>>>

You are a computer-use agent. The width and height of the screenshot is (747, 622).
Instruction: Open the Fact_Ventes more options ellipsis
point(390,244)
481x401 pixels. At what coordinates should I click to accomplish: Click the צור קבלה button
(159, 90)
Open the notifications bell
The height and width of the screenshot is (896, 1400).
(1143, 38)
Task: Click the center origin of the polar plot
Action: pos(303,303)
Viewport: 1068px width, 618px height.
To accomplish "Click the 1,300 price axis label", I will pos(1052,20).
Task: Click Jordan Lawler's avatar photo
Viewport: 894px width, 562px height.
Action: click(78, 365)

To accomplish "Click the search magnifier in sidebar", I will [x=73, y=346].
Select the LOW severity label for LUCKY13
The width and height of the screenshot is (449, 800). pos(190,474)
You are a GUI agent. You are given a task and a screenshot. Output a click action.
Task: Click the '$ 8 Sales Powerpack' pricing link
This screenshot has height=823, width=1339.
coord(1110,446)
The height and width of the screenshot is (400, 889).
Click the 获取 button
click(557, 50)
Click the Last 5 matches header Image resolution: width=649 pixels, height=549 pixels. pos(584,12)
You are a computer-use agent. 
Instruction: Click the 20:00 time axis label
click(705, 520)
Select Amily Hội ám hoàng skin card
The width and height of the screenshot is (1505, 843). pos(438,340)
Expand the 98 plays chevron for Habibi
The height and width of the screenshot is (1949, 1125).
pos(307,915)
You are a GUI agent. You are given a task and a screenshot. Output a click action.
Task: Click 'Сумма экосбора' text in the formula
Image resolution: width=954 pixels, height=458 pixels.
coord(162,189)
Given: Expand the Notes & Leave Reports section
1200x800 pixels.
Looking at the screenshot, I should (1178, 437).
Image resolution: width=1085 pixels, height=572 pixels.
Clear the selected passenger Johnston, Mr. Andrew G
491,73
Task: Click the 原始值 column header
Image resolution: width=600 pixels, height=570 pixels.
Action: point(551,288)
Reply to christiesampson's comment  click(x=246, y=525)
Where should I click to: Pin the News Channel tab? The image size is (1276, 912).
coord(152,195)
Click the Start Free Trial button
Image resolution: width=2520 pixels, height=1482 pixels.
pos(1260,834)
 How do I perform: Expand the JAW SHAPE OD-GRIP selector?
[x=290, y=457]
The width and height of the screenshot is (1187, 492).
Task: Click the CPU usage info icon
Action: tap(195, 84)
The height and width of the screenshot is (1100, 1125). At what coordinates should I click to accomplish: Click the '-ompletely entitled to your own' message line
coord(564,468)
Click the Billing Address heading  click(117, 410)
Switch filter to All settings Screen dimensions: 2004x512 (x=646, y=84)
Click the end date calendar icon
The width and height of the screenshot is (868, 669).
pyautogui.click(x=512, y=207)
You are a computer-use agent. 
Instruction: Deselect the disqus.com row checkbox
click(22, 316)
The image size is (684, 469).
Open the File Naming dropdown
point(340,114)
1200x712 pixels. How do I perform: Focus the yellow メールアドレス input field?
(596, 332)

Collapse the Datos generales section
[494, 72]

<<<

## WHAT IS REQUIRED
Among the lines of the listing above, which ones contain the word "header"? Show them.

## RESULT FOR THIS TASK
Click the Last 5 matches header Image resolution: width=649 pixels, height=549 pixels. pos(584,12)
Task: Click the 原始值 column header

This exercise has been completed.